Ataşehir’in sadece bir iki girişi var. Bu girişlerin hepsi birbirini kesiyor. Işıklı sistem olmasına rağmen yoğunluk nedeniyle kavşaklar hiç boş kalmıyor ve araç akışı sağlanamıyor.
Yeni yol ve kavşaklar yapılıncaya kadar sadece bu kavşaklar görevli trafik polisleri tarafından kontrol altına alınmakla bile sorun çözüleceği hâlde hiçbir yetkili kılını bile kıpırdatmıyor.
Bu durumu İstanbul Trafik Müdürü Murat Şengün’e de anlattım. Durumun farkında olduğunu bu nedenle Ataşehir Trafik Müdürü ile (meğer varmış) konuştuğunu, soruna mutlaka bir çare bulacaklarını söyledi.

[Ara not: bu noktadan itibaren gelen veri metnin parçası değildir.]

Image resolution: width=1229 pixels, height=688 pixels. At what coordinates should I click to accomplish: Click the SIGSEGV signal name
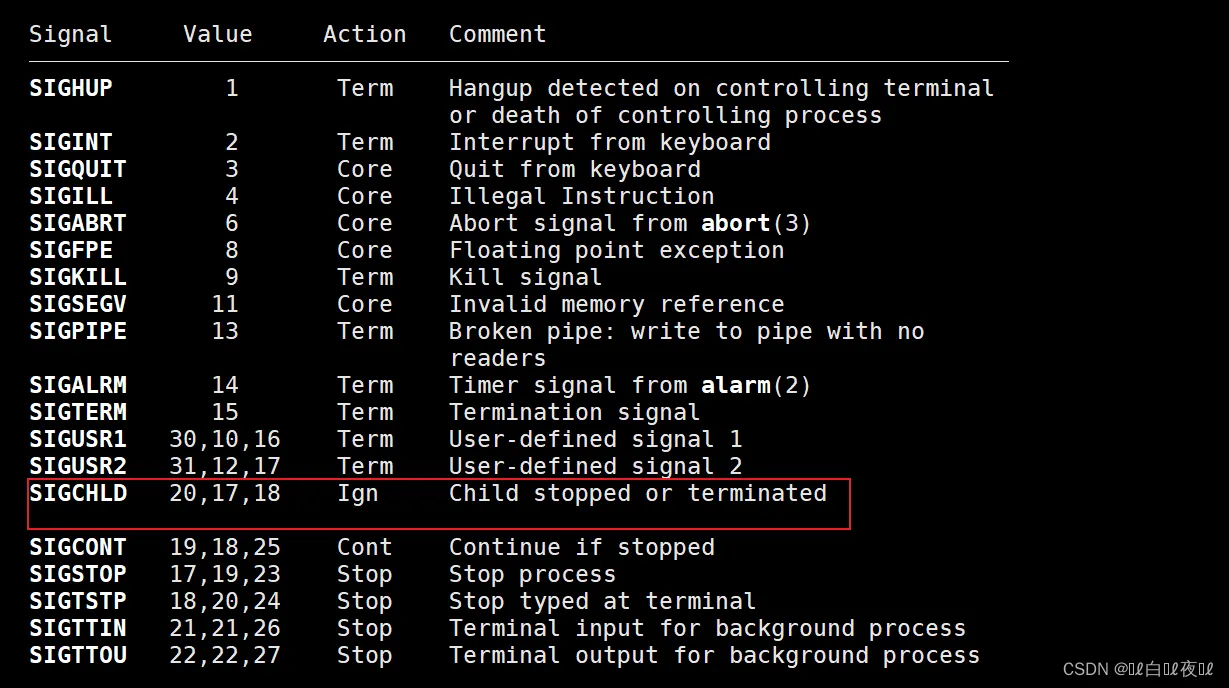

Bu arada Ataşehir’de çok başarılı bir belediye başkanı var. Ancak özellikle trafik sorunu ile ilgili alacağı önlemlerin hepsinde karşısına Büyükşehir Belediyesi çıkıyor. Çünkü trafiği kilitleyen sorunlu yollar ilçe belediyesine değil Büyükşehir Belediyesi’ne ait.
Bu durumda ilçe belediyesinin de elinden bir şey gelmiyor.
Üstelik bir de sık sık yolsuzluk söylenti ve haberleriyle Ataşehir Belediyesi yıpratılmaya çalışılıyor.
Ataşehirlilere sabırlar dilemekten başka bir şey gelmiyor elimden.
Havaalanı güvenliği neden bizde sorunlu?
Mesleğim gereği yıllardır sayısız kere yurt dışına çıktım, dünyanın gelişmiş ve gelişmemiş pek çok ülkesine gittim.
Bu gidiş gelişlerde dikkatimi çeken konuların başında hep havaalanlarımızdaki aşırı güvenlik önlemleri gelir.
Nedir örneğin? Sadece bizde havaalanına girerken güvenlik araması var. Ne Paris’te ne Londra’da ne New York’ta havaalanına girerken üst baş ve bagaj araması yapılıyor. Bizde neden var diye sorunca “Güvenlik” diyorlar. İyi de aynı güvenlik New York’ta nasıl sağlanıyor veya Paris’te?
Haydi diyelim ki “Bizim ülkemiz terör açısından daha riskli.”
Peki buna ne dersiniz? Ülkeye dönüyorsunuz. Bavulunuzu aldınız, gümrüklü alandan havaalanının “geliş” salonuna çıktınız. Dışarıya çıkış kapıları ya en sağda ya en solda.
Elde bavullar uzun bir yürüyüş yapıp kapıya ulaşıyorsunuz, ama taksilere veya otoparka gitmek için tekrar ortaya doğru yürümeniz gerekli. Girişteki güvenliği anladık da çıkışta neyin güvenliği sağlanıyor ki insanlara bu kadar eziyet çektiriliyor.